From making companies gr$$n to going 'green'
Anna Sabiston always knew being an entrepreneur was the career for her. She just took a little detour on the road there - a detour through Wall Street.
Sabiston (formerly Haag) was first introduced to the world of investment banking as a junior during the Carlson School's Investment Careers Trek to New York. "Prior to the Trek, I had little knowledge of Wall Street or careers on Wall Street," says the '04 Carlson School alum who majored in finance and entrepreneurial studies. "When I noticed that all of the brightest and most motivated students in my finance classes were applying to attend the Trek, I decided to apply as well."
The Trek, facilitated by the Undergraduate Business Career Center and co-hosted by the Carlson Funds Enterprise, exposes Carlson School students to prestigious investment banking firms through a variety of methods, including site-visits, workshops, and networking opportunities.
On the trip, Sabiston networked with Carlson School alumni and contacts to secure a summer analyst internship at Lehman Brothers. "I was amazed by the amount of responsibility I was given at such an early stage," Sabiston says of her internship experience.
She handled the responsibility so well that following her internship, Lehman Brothers offered her a full-time position - which she accepted. "There are very few careers where you can work directly with C-level management from major companies within a short time after graduation," she says. "None of this would've happened if I hadn't attended the Trek."
"The Street" can be a rather unforgiving place, but Sabiston always felt well equipped, crediting her Carlson School education for preparing her allowing her to excel among her peers once there. "It can be very difficult to get your foot in the door at major Wall Street firms," she says. "The Carlson School helped develop my 'softer' skills through many group projects, public speaking opportunities, and grooming for interviews. Also, my leadership roles in the Entrepreneurship Club, Pi Beta Phi sorority, and on the University's women's golf team helped to differentiate me from other candidates."
Throughout her five years on Wall Street, where she held positions as an investment banking analyst and an investment banking associate, her entrepreneurial spirit never subsided. "I enjoyed investment banking, but I had always wanted to pursue entrepreneurial endeavors at a later date," she says, "so I decided, despite the bleak economic outlook, to go for it."
She began her entrepreneurial pursuit by searching for established businesses for sale, and while doing so she came upon EcoMaids, a residential cleaning service that uses Green Seal approved cleaning products and methods that are safe for people, pets, and the planet. She knew it was the perfect opportunity for her.
"I wanted to start a service-based business, and I liked that EcoMaids was a relatively new franchise concept that addressed a major macroeconomic trend - going 'green,'" says Sabiston. "My education from the Carlson School and my work experience in investment banking helped me to evaluate the business opportunity and understand what my challenges would be."
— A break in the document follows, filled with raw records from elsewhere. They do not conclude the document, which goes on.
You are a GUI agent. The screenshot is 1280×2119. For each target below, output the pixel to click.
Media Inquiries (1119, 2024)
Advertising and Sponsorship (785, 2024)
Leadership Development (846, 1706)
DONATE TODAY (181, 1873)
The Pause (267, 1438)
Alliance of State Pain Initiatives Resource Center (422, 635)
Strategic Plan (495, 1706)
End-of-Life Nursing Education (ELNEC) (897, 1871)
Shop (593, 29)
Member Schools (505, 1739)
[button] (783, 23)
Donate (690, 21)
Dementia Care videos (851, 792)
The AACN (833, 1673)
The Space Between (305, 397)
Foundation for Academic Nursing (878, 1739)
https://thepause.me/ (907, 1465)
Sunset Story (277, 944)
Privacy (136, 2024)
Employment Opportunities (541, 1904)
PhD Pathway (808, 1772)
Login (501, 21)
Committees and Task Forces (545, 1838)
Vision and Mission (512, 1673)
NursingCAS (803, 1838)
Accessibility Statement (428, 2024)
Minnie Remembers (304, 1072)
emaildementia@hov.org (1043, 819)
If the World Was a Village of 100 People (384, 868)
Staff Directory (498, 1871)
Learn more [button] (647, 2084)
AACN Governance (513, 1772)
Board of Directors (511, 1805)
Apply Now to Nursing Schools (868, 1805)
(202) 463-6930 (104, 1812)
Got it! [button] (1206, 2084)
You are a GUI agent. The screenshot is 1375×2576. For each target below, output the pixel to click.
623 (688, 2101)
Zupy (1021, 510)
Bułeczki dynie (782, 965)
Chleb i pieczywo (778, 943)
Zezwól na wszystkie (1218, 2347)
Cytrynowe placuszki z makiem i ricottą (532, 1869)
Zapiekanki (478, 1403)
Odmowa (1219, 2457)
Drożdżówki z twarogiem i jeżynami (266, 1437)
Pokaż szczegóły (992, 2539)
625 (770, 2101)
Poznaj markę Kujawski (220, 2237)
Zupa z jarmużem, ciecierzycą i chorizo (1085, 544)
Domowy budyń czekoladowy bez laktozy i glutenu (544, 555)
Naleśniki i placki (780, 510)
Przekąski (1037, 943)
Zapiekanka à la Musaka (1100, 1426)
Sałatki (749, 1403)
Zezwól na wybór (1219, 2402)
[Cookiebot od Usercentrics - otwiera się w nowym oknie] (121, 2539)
Sabiston launched the first Ecomaids franchise in the Twin Cities area (and the first in Minnesota) in July 2010. She now considers herself a "jack-of-all-trades" while managing 12 employees. "So far, the business has taken off!" she says. "I've continued to work 'Wall Street hours' in order to hire and train many new employees, as well as to provide high-quality customer service. I hope that the momentum continues."
With Wall Street in her past, she's now on the path she always knew was right for her, and EcoMaids is only just the beginning for the burgeoning entrepreneur. "I hope to found, build, and potentially sell many businesses during the remainder of my career," says Sabiston. "It's satisfying to build something that couldn't happen without my efforts."